== Given data ==

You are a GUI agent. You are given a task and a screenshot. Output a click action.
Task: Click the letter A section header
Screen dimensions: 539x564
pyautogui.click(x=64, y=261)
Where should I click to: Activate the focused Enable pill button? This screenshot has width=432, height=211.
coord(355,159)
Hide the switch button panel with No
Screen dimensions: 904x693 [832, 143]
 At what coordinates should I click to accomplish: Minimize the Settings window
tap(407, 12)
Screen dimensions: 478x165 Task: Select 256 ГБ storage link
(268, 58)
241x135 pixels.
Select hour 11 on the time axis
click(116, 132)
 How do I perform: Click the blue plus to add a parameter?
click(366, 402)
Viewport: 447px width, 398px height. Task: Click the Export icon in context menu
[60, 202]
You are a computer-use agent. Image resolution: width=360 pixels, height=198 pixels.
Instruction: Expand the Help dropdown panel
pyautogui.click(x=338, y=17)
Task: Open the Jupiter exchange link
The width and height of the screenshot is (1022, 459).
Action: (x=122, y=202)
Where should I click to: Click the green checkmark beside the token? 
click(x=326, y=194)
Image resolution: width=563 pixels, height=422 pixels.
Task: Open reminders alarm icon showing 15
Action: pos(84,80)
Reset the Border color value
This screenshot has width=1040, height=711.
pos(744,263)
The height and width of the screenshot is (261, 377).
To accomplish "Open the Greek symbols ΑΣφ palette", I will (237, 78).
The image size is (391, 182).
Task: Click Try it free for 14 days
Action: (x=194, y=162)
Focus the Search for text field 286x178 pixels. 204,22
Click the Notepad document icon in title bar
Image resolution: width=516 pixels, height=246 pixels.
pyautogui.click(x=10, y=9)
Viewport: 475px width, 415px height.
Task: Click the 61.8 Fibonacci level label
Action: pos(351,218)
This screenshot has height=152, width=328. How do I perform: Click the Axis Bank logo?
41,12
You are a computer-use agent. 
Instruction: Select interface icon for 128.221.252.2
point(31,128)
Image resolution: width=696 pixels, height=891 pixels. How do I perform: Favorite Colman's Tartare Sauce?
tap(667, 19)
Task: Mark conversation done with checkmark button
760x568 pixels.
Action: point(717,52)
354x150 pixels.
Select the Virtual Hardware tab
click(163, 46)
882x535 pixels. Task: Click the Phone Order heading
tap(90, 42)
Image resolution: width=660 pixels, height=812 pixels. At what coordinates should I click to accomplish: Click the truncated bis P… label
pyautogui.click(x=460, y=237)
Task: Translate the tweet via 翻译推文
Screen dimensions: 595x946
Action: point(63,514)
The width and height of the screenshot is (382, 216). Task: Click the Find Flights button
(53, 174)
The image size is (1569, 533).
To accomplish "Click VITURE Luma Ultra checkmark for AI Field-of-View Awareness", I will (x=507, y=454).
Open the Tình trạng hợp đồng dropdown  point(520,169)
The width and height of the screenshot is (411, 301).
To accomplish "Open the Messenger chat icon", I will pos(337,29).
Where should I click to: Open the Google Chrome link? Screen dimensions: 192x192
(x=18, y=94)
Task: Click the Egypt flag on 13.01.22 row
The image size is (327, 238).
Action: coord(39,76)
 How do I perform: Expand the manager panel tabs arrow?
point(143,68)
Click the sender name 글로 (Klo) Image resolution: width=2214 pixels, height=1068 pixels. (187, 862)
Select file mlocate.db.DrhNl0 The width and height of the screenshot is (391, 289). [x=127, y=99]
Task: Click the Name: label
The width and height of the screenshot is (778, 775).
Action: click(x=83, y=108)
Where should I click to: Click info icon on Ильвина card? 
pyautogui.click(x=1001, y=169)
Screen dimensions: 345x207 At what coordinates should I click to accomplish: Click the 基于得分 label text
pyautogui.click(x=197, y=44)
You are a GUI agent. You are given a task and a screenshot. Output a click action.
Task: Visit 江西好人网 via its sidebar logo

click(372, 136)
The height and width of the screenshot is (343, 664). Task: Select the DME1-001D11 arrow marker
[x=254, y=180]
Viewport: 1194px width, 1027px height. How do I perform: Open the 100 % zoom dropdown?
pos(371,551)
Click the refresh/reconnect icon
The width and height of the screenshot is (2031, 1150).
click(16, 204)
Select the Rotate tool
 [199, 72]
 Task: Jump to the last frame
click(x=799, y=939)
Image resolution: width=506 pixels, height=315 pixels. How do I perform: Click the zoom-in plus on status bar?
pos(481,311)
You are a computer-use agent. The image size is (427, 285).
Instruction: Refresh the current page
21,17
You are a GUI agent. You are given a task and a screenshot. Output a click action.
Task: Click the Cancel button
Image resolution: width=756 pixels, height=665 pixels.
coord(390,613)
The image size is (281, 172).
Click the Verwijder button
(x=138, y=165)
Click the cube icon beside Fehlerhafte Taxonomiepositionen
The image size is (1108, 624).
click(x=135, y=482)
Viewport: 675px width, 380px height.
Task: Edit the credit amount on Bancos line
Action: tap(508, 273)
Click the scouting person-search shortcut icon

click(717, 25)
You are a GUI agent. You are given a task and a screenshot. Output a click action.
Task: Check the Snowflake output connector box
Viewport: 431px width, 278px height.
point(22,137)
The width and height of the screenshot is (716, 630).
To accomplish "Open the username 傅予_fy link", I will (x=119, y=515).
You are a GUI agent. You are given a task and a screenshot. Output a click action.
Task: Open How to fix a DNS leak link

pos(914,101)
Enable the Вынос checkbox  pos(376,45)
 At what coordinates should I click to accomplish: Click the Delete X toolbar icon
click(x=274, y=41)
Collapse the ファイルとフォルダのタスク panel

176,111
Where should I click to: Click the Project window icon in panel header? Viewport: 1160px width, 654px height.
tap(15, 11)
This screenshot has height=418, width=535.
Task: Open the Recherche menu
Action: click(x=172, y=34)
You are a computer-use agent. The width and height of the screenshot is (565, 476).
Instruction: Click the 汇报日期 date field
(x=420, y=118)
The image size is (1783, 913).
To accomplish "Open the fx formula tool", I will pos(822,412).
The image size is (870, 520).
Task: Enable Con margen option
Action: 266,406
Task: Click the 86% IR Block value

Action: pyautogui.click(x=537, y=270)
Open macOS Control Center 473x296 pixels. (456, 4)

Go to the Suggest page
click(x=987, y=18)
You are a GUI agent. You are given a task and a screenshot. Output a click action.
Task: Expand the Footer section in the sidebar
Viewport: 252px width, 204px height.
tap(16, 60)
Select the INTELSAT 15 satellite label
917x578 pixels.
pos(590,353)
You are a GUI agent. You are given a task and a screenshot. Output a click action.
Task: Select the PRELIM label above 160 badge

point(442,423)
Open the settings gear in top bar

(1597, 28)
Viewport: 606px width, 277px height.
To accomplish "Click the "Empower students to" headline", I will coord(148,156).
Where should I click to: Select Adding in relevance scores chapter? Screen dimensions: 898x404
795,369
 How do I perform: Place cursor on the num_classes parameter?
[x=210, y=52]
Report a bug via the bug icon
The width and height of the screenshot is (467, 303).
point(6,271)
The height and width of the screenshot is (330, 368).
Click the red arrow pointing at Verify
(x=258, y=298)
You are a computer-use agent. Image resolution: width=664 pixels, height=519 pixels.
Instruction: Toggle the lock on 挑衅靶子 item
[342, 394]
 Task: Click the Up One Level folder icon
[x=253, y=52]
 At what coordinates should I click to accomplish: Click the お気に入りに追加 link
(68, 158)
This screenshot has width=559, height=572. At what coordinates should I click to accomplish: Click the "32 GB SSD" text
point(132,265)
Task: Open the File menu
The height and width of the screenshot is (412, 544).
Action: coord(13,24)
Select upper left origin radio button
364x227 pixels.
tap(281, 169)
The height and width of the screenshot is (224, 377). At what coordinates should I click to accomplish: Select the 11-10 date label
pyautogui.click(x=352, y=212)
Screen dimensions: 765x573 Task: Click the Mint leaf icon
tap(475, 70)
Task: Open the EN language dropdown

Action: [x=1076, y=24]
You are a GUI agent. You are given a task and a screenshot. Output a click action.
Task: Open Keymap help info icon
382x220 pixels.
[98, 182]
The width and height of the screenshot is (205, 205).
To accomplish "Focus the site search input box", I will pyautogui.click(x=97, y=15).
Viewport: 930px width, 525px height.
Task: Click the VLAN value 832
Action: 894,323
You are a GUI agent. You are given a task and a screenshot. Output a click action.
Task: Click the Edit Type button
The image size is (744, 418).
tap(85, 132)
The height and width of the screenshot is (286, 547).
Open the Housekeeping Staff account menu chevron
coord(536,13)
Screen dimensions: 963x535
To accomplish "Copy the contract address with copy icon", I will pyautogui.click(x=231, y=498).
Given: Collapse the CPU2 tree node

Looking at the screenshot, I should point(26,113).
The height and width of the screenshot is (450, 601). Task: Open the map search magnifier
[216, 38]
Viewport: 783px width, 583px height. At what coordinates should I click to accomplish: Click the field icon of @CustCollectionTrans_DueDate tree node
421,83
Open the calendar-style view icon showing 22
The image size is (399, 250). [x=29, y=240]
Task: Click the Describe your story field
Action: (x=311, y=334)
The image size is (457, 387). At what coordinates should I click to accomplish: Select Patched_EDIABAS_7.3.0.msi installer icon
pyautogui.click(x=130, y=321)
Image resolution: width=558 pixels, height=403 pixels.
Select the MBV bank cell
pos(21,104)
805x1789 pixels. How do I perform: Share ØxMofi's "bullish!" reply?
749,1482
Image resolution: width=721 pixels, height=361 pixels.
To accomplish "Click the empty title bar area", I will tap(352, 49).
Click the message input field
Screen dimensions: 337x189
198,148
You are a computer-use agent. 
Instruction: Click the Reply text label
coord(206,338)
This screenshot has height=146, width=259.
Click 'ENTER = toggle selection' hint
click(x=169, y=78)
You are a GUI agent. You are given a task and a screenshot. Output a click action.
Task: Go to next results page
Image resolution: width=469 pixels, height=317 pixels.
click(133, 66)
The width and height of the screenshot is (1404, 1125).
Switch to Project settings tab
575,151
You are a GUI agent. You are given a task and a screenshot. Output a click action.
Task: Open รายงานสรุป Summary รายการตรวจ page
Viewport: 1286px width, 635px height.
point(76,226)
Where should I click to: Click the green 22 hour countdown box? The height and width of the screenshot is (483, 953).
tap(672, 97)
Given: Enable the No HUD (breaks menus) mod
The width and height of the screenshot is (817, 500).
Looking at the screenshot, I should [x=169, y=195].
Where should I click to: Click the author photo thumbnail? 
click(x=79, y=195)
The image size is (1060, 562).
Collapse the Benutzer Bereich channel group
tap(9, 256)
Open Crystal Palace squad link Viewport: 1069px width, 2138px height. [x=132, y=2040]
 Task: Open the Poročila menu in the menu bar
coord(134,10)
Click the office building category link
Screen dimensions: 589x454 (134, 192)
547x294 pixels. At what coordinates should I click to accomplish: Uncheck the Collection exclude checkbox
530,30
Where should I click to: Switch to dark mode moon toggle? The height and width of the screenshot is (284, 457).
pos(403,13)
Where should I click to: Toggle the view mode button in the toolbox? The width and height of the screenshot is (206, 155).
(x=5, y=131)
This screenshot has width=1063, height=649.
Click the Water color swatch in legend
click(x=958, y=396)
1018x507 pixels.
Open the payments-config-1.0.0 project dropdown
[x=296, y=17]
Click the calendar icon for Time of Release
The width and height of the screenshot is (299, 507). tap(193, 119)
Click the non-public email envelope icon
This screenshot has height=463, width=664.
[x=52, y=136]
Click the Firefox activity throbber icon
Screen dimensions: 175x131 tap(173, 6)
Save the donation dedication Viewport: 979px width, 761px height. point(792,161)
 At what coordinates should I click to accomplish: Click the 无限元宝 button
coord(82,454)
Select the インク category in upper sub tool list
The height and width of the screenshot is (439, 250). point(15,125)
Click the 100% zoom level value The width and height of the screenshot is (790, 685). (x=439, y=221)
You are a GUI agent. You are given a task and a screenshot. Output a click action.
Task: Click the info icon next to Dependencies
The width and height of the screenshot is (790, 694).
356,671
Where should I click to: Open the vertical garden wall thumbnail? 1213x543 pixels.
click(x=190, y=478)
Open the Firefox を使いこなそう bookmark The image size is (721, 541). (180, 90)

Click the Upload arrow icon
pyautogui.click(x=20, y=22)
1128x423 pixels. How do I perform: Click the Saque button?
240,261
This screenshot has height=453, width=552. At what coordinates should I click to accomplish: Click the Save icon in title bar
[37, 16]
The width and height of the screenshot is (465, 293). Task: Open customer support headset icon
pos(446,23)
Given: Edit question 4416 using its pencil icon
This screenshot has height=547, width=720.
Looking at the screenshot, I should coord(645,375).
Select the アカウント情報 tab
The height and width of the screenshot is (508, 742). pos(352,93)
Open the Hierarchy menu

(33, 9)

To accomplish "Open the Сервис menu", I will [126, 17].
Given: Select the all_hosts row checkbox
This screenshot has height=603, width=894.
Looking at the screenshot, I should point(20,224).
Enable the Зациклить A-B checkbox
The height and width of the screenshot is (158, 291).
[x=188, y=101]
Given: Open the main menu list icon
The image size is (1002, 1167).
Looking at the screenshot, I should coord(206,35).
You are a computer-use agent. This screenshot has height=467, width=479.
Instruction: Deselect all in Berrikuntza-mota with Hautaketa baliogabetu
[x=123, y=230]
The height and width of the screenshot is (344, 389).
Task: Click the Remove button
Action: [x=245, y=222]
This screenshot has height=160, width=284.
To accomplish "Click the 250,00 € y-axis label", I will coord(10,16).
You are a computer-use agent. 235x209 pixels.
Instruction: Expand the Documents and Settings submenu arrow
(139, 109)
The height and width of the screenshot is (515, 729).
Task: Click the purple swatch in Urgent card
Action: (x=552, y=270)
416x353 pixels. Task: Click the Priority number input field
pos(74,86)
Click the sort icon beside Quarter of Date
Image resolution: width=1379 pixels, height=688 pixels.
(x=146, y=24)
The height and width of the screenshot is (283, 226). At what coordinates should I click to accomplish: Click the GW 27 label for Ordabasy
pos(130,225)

===

### Work to be completed
Give again, word for word, the records from their first line to the one with "Task: Open the Jupiter exchange link", and leave out all else.

### Solution for this task
You are a GUI agent. You are given a task and a screenshot. Output a click action.
Task: Click the letter A section header
Screen dimensions: 539x564
pyautogui.click(x=64, y=261)
Where should I click to: Activate the focused Enable pill button? This screenshot has width=432, height=211.
coord(355,159)
Hide the switch button panel with No
Screen dimensions: 904x693 [832, 143]
 At what coordinates should I click to accomplish: Minimize the Settings window
tap(407, 12)
Screen dimensions: 478x165 Task: Select 256 ГБ storage link
(268, 58)
241x135 pixels.
Select hour 11 on the time axis
click(116, 132)
 How do I perform: Click the blue plus to add a parameter?
click(366, 402)
Viewport: 447px width, 398px height. Task: Click the Export icon in context menu
[60, 202]
You are a computer-use agent. Image resolution: width=360 pixels, height=198 pixels.
Instruction: Expand the Help dropdown panel
pyautogui.click(x=338, y=17)
Task: Open the Jupiter exchange link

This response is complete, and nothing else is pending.